Doç. Dr. Yıldırım, "Söz konusu bu yöntem, kanama miktarında azalma ve çok daha anatomik boşluklardan faydalanarak normal omurga yapısına kalıcı bir hasar vermeden hastalanan bölgeye girmemize imkân sağlıyor. 2-3 saat sonra biz hastayı güvenle ayağa kaldırıp yürütebiliyoruz. 10-15 gün içinde de iş hayatına geri dönebiliyorlar” dedi.
Liv Hospital Ankara Beyin ve Sinir Cerrahisi Uzmanı Doç. Dr. Timur Yıldırım, endoskopik bel fıtığı ameliyatı hakkında bilgi verdi. Doç. Dr. Yıldırım, öncelikle bel fıtığı rahatsızlığı ile ilgili, “Bel fıtığı belimizdeki omurların arasında yer alan kıkırdak yapının zamanla birtakım faktörlere bağlı olarak yıpranmasıyla ortaya çıkan, aslında hemen hemen hepimizde ufak da olsa bulunan bir rahatsızlıktır.
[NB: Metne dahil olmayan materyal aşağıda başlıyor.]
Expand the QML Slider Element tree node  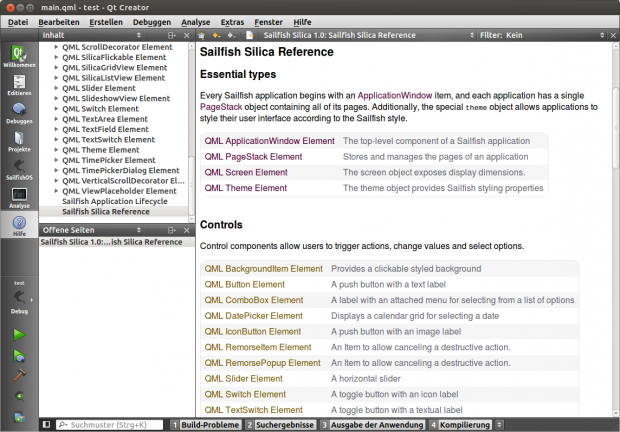coord(56,88)
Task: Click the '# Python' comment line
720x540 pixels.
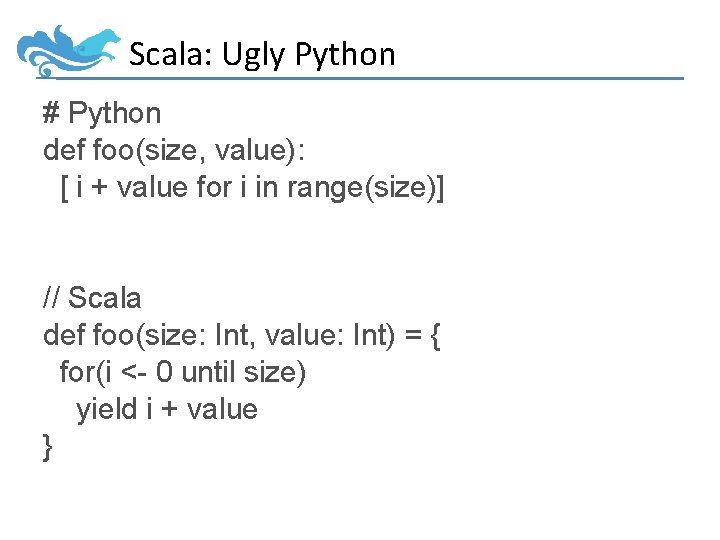Action: pyautogui.click(x=102, y=114)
Bu fıtıklaşma yani kıkırdaktaki o zedelenme zamanla artış gösterdiğinde, omurilik kanalının içine ya da bacağımıza omurilikten çıkan sinirlerin bulunduğu yuvalara baskı yaptığında ciddi bel ağrıları, bacak ağrıları bacaklarda uyuşma, karıncalanma, kuvvet kayıplarıyla sonuçlanabilecek hatta daha da ilerlediğinde idrar kaçırmaları, idrar yapamamalar, büyük abdest kaçırmalar gibi çok daha ciddi sorunlara sebep olabilecek bir hastalıktır. Bel fıtığını bel ağrısından ayırmamız gerekiyor. Yani her bel ağrısı bel fıtığı mıdır dediğimizde tabii ki değil. Bel ağrılarının yüzde 80’i mekanik bel ağrıları oluyor. Bu bel ağrıları daha uzun süreye yayılıp özellikle kalçalarda bacağa doğru yayılan ciddi ağrılar ortaya çıkartıyorsa, mutlaka bir sağlık merkezine başvurup bununla ilgili muayeneyi ve görüntüleme tetkiklerini yapmak gerekiyor” diye konuştu.
‘TERCİH EDİLEBİLİR YÖNTEMLERİN BAŞINDA GELİYOR’
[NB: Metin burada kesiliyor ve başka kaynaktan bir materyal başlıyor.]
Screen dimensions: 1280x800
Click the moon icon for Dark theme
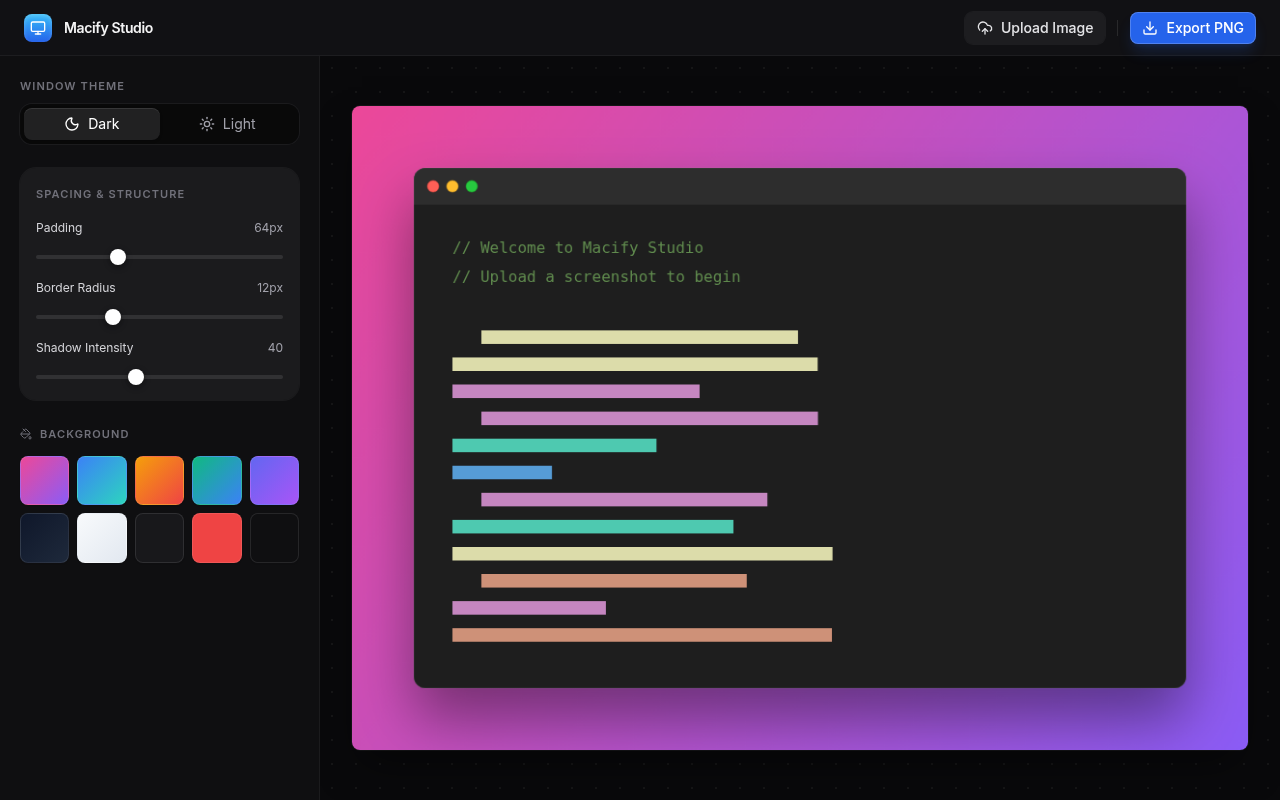pyautogui.click(x=72, y=124)
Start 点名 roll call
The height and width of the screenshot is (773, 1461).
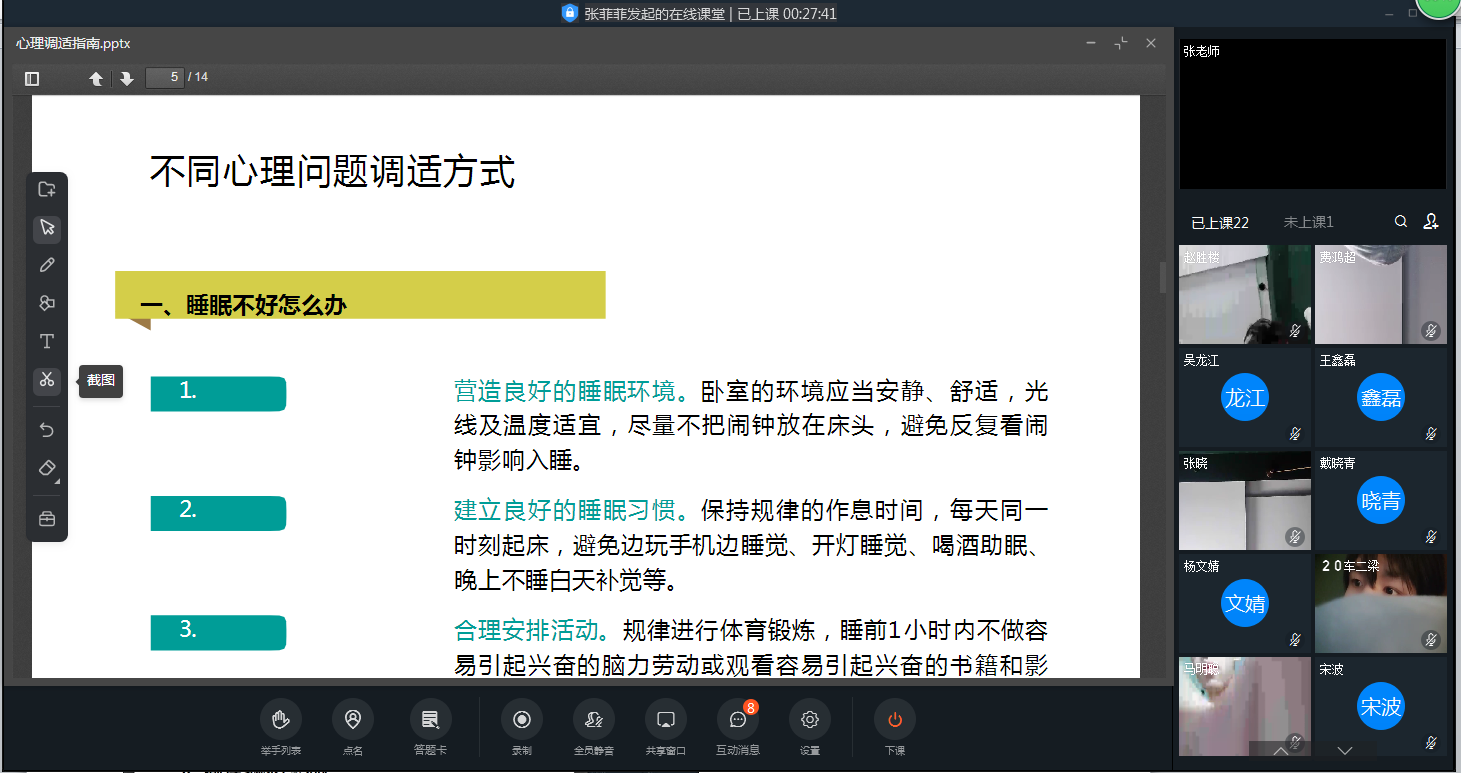353,719
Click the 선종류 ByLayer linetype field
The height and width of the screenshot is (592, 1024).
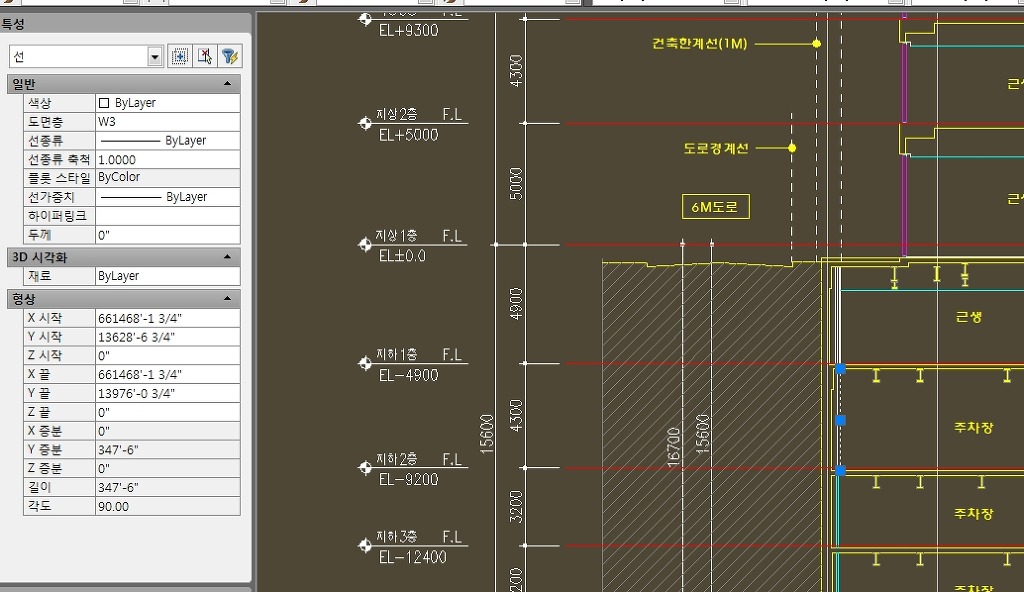(x=168, y=140)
Bel fıtığının cerrahi olmadan da tedavisinin gerçekleştirilebildiğini ifade eden Doç. Dr. Yıldırım, “Bel fıtıklarının yaklaşık yüzde 3 ile 5’i aslında gerçekten cerrahi müdahale gerektiren bel fıtıkları oluyor. Birçoğu fizik tedavi yöntemleriyle, ağrı kesicilerle, ilaçlarla, birtakım daha pratik yöntemlerle çözülebiliyor. Ama şiddetli ağrılar, ağrıların çok yüksek olması, bacaklarda kuvvet kayıplarının olması, idrar yapamama, büyük abdest kaçırma gibi ciddi omurilikle ilgili bulgular ortaya çıktığında, kaçınılmaz olarak cerrahi müdahaleler devreye giriyor. Bu anlamda da cerrahi müdahale mikrodistektomi, en çok kullanılan günümüzdeki tekniklerden biri. Ama ileri seviye teknik olarak, yeni gelişen bir teknik olarak da endoskopik yöntemlerden faydalanmaktayız. Günümüzde sıkça bu yöntemi kullanıyoruz” dedi.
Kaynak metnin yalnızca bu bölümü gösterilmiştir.